Does that mean parts of the movie resemble a middle-school science video, or the textural lights and landscapes of Stanley Kubrick’s “2001: A Space Odyssey”? Sure they do — especially since special effects master Douglas Trumbull, who worked with Kubrick on “2001,” also worked with Malick on “The Tree of Life.” But this intriguing, engaging film elicits so much wonder, tragedy and undeniable grandeur that the similarities don’t really matter. It’s like Malick is wearing his heart on his sleeve for all of us to experience, and that’s respectable in a time when most directors hide between big explosions and poor 3-D and terrible scripts, too afraid to really reach out to their audiences. “The Tree of Life” will resonate with viewers in a way few films have so far this year — maybe even this decade — and it’s an astonishing accomplishment for a man who has spent years trying to make it happen.
It would be difficult to try and describe how Malick strings together the development of humanity and society, so I won’t. It’s enough to know that he focuses most of his story on Jack, who has grown into a man disconnected from his parents and still mourning the loss of a younger brother. A Houston architect, he lives in a world of glass buildings and elevators and walls, the only nature in his workplace being a small tree growing in the middle of a plaza. It’s the symbolism of that tree, perhaps, that transports him back to his childhood in Waco, Texas, where he butted heads with his father, a man forced to abandon his own dreams in order to support his family. Beat down and bitter by the unfairness of life, Mr. O’Brien barks at his children, barks at his wife, demands love instead of earning it. Diametrically opposed is Mrs. O’Brien, slight and beautiful and expressive, so in tune with nature that she seems to float and fly from place to place, inviting her children along with her in a Peter Pan-like blaze of youth.
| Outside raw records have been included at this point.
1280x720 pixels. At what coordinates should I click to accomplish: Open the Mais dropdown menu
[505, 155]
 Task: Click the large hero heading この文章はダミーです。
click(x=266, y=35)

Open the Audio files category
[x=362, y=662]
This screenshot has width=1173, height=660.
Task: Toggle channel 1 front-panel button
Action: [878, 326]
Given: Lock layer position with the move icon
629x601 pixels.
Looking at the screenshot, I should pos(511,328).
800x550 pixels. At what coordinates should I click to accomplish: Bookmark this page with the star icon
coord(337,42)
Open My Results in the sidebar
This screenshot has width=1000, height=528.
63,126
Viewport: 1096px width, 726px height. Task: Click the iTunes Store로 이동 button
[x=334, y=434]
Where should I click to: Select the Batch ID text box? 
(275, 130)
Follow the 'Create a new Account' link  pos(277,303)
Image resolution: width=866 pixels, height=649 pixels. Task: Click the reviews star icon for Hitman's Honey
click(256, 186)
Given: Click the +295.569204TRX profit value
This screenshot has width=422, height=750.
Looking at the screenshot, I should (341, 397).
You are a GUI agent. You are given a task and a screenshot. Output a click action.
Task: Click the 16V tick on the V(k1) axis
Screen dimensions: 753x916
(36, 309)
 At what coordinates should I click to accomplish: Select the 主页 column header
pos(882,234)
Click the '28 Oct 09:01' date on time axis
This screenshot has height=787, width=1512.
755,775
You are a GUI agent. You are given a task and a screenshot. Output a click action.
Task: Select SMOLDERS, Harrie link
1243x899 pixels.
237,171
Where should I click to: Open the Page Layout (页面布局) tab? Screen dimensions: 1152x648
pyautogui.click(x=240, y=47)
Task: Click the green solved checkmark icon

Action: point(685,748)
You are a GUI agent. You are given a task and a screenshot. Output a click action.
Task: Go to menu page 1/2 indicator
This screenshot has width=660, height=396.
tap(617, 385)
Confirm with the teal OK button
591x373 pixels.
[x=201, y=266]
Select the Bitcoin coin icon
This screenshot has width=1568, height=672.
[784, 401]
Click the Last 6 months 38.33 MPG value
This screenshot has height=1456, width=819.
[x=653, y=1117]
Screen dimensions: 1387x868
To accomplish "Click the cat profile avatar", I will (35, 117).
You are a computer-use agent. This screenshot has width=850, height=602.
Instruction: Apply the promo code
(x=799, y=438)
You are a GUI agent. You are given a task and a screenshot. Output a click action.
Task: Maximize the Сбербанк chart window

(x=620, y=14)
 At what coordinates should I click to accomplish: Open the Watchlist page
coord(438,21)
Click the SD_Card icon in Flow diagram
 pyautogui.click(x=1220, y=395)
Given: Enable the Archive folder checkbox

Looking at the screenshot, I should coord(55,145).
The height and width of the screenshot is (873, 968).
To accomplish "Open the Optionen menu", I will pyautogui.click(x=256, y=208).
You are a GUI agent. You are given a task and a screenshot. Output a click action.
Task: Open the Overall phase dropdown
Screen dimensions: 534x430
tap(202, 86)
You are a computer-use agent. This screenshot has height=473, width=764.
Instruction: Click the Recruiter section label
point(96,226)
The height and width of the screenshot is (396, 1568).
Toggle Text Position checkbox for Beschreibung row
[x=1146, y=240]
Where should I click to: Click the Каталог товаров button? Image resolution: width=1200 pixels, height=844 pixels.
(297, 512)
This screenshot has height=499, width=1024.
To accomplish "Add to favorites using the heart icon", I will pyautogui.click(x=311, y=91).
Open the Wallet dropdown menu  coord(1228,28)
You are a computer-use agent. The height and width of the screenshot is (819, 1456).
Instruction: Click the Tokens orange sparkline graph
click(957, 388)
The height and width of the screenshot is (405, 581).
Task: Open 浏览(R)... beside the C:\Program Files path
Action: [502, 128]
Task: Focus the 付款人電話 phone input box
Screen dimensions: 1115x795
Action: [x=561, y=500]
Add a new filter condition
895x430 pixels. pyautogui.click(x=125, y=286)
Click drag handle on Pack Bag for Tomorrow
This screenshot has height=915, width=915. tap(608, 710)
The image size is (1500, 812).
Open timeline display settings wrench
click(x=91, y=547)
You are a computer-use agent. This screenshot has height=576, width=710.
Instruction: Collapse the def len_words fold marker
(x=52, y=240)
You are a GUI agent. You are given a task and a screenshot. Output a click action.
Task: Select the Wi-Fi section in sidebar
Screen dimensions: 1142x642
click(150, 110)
Caught in the middle is Jack, unsure of whether he is more like his cruel father or delicate mother. And on a grander scale, we’re all caught in the middle, trapped between Earth and the heavens; in numerous voiceovers, young Jack and Mrs. O’Brien (as embodiments of our own inner uncertainties) reach out to God for answers explaining why their lives have been shattered through loss. Those sequences are simultaneously some of the film’s best and worst parts: The whispered narration becomes repetitive at times, especially when it seems like Chastain’s character spends more time talking to God than to her own family (“Was I false to you? Lord, why? Where were you?” is her constant wondering refrain), but the planets, stars and clouds that Malick creates are breathtaking. The end of the film becomes unabashedly sentimental — and is sadly not as creative as everything that comes before it — but even then, the bravery Malick shows in offering up his vision of the afterlife is inspiring enough.
“The Tree of Life” is rated PG-13 and includes some cursing, implied sexual feelings and violent images, like Mr. O’Brien fighting with his family and Jack acting out with a band of young ruffians. But it’s not the film’s brief suggestions of sexuality and violence that make it wrong for teens — they just won’t really get it. These themes are too overwhelming for younger audiences, too sprawling in their probing of who we are and why we are. Parents, however? Go for it. I know I will be.